## [Passage provided]
## START

Train ticket collection – how doing something pointless can make sense for the user
I was recently bought some train tickets online. Normally I like to get tickets posted to my house – it’s just easier to know they’re in your hand rather than going to the station on the day, having to mess around with ticket machines and so on.
What if, for some reason, I was running late and the ticket machines were half broken and there was a huge queue and there was a noughty woman from Market Harborough who was trying to buy a train ticket to a station that closed down five years earlier and as such was having battles with the ticket office attendant?
But in this case I didn’t have time to get them posted so an on the day pickup it was.
I duly ordered the tickets and picked the box on the form to say where I’d pick them up – London Euston. As it happened, I was going to be at London Euston two days earlier anyway for a work trip to Manchester, so my plan was to pick them up then. Except I forgot.
Later that day I’m stood in Manchester Piccadilly with twenty minutes to kill (having just missed a train by – and I kid you not – 10 seconds) and I remembered something I’d read on a web forum. All the ticket collection machines were interlinked, and therefore you could pick them up from any station.
I wandered over to the fastticket machines, put my card in and lo, my tickets printed out several hundred miles away from where they were supposed to.
And why shouldn’t they? After all, the machines are all connected to the internet. When you use them to pick up a ticket, the machine just checks some central database, finds your booking and prints your tickets. Lo, there is no problem. Any station with an appropriate ticket machine would work. I could be in Glasgow Central, Cadoxton or Newark North Gate, it wouldn’t make a difference.
For some time I couldn’t for the life of me work out why the websites then asked for users to select a station to pick the ticket up. This didn’t make any sense at all. Why hide the functionality? Why make you select a station. It was utterly pointless.
Then I twigged.

## END

## [Exercise set]
A – Please set down, word for word, the stretch of the train ticket post from "I wandered over" through "was utterly pointless.".
B – In the post about train ticket collection, which station did the writer pick on the booking form as the collection point?
C – Continue the post about train ticket collection, starting after its final sentence.

## [Available data]
## START

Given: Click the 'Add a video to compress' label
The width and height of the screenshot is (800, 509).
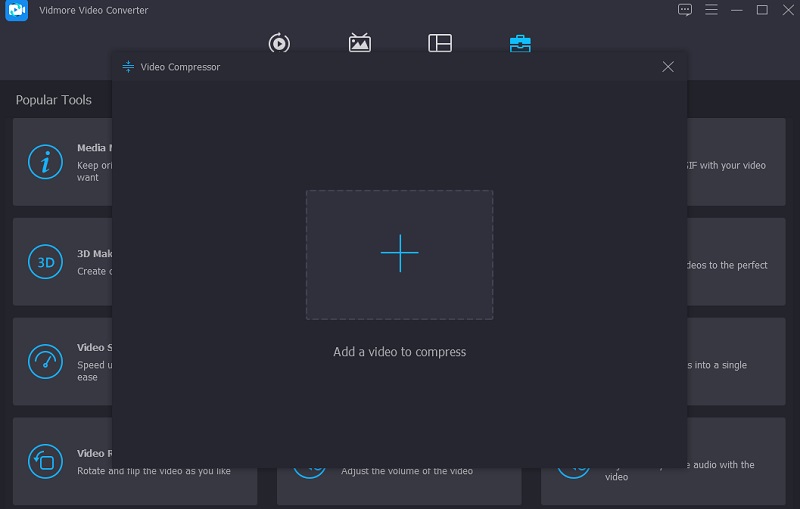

## END

## [Responses for each task]
A –
I wandered over to the fastticket machines, put my card in and lo, my tickets printed out several hundred miles away from where they were supposed to.
And why shouldn’t they? After all, the machines are all connected to the internet. When you use them to pick up a ticket, the machine just checks some central database, finds your booking and prints your tickets. Lo, there is no problem. Any station with an appropriate ticket machine would work. I could be in Glasgow Central, Cadoxton or Newark North Gate, it wouldn’t make a difference.
For some time I couldn’t for the life of me work out why the websites then asked for users to select a station to pick the ticket up. This didn’t make any sense at all. Why hide the functionality? Why make you select a station. It was utterly pointless.

B – London Euston.

C –
It was a perfect example of something pointless providing a key piece of website usability.
See, not every train station has a ticket machine, and not every ticket machine can print off tickets. If I lived in Godley where I went to primary school, I couldn’t pick up a ticket at the local station as there’s no ticket machine. Meanwhile Shepherds Bush on the London Overground has a ticket machine, but it can’t do ticket collection.
Now obviously the ordering process could just state that tickets can be picked up at a wide range of stations, with a link to the full list. However anyone who knows anything about web usability knows that that list would never get read. Some users would just assume they’d be able to collect them from any station so the potential is there for people to buy tickets and not be able to collect them before travelling.
By forcing the user to select a station from a predefined list, no one gets confused and everyone gets their tickets. Those that know that tickets can actually be collected anywhere, get a secret bonus feature. And those that don’t, just don’t worry.
What may well be completely pointless at first glance, is the key to a happy customer experience. And that’s a result.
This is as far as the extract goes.